SLIC is paintable, bio-resistant, durable, scalable, and moderately self-healing if scratched. It can also be manufactured from cheap, readily available materials, using common industrial processes.
PNNL experts in a dozen disciplines are working on the issue of biofilm and biofouling prevention including two new DOE Technology Commercialization Fund awards to further SLIC in hydropower and in marine renewable energy applications.
PNNL is also working with colleagues from Heriot-Watt University in Scotland, La Pontificia Universidad Católica de Chile, France Energies Marines, and other institutions to develop standardized test methods for assessing anti-biofouling coatings and materials that may be used with marine renewable energy systems, such as tidal turbines, wave energy converters, and offshore wind farms.

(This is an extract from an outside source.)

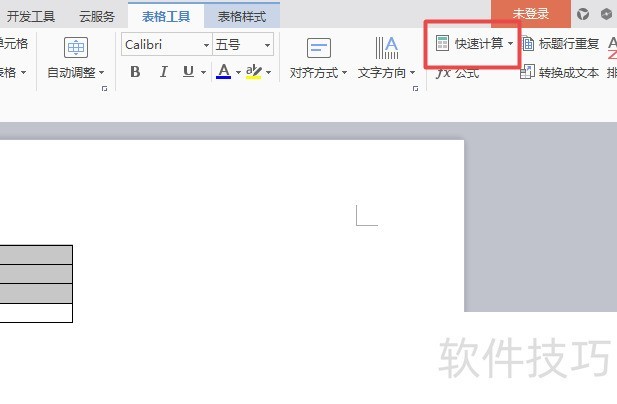Click the first shaded table cell
Screen dimensions: 617x404
click(x=36, y=255)
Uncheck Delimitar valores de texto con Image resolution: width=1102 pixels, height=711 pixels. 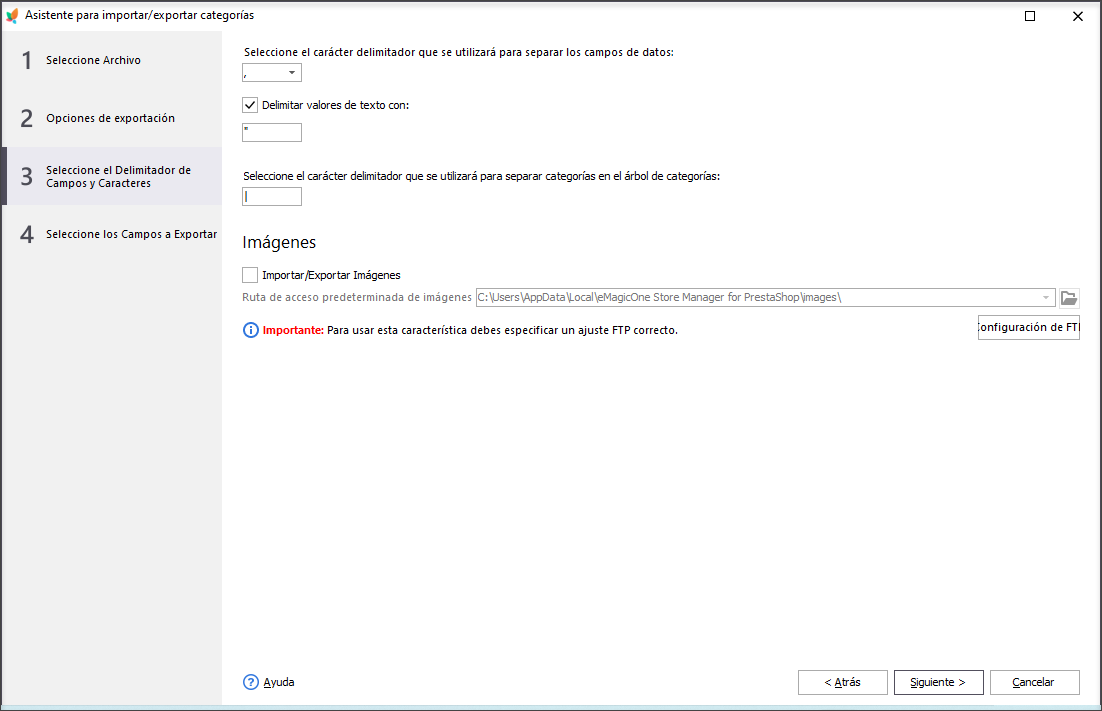coord(250,105)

In the struggle to keep manmade surfaces clear of colonizing microbes, “eventually, biology wins,” said Larimer. But the next generation of hydrophobic coatings, he added, may offer new solutions.
PNNL R&D Leadership
In July 2018, with colleagues from Sandia National Laboratories and the Department of Energy, PNNL Senior Research Scientist George Bonheyo led a series of workshops with the maritime industry to more fully understand the issues and challenges posed by biofouling.
This followed the 19th International Congress on Marine Corrosion and Fouling (ICMCF), in which Bonheyo was co-organizer and session chair for a special session entitled “More than Ships” that examined fouling and its impact on energy systems, sensors, and desalination plants. The conference brought together scientists to identify the unique challenges and potential mitigation strategies for fouling on marine renewable technologies, desalination facilities, sensor systems, mining operations, and more.
According to Bonheyo, the session caught the attention of coatings industries looking for new markets, as well as researchers unfamiliar with the many applications afflicted by biofouling. “Another outcome that delighted me was the immense interest and excitement among students and postdocs who recognized that these underexplored topics might provide fertile ground for their emerging scientific careers.”